= Oilexco =

Oilexco Incorporated (TSX: OIL, LON: OIL) was an oil and gas exploration and production company. The company's producing properties and exploration activities were located in the United Kingdom Central North Sea, specifically in the Outer Moray Firth and Central Graben areas. In June 2007, oil production commenced from the company's first operated offshore field developments, the 100% owned Brenda Field and the 70% owned Nicol fields. The company had a wholly owned subsidiary, Oilexco North Sea Limited (ONSL), which is based in Aberdeen, Scotland. The company entered administration in early 2009 and ONSL was eventually bought over by independent British oil company Premier Oil in June 2009.

== History ==
Oilexco was founded in 1994 and currently trades on the over-the-counter exchange (OTCBB) under the symbol "OILXF". On 8 September 2006 Oilexco was added to the TSX Composite Index. Their first day of trading as part of the index was 18 September 2006. On 29 June 2007 their shares began trading on the main market of the LSE.

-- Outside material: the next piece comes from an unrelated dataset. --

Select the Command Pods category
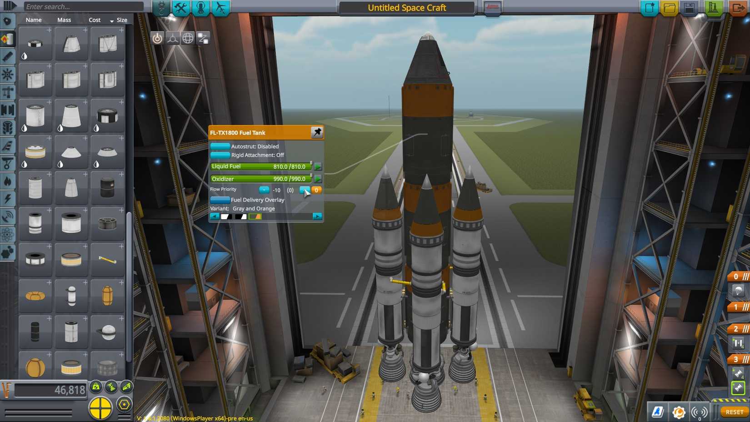The height and width of the screenshot is (422, 750). tap(8, 21)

==Problems at Oilexco North Sea Limited==
On 7 January 2009, Oilexco North Sea Limited filed for administration due to financial constraints facing its North Sea operations.

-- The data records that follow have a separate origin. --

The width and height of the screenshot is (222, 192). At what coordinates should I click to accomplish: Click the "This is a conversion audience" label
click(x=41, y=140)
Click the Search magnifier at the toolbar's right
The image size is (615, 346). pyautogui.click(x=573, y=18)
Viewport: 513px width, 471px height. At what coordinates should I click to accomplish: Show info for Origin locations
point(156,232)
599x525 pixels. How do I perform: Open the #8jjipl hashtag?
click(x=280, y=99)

On 25 March 2009, it was announced that Premier Oil has proposed an acquisition of Oilexco North Sea Limited for $505m (£346m), launching a rights issue for £171m and securing bank loans to fund the acquisition.

==Saddam's oil vouchers==

The company received 1 million barrels worth of oil vouchers in the United Nations Oil-for-Food Programme, according to the paper "The Beneficiaries of Saddam's Oil Vouchers: The List of 270".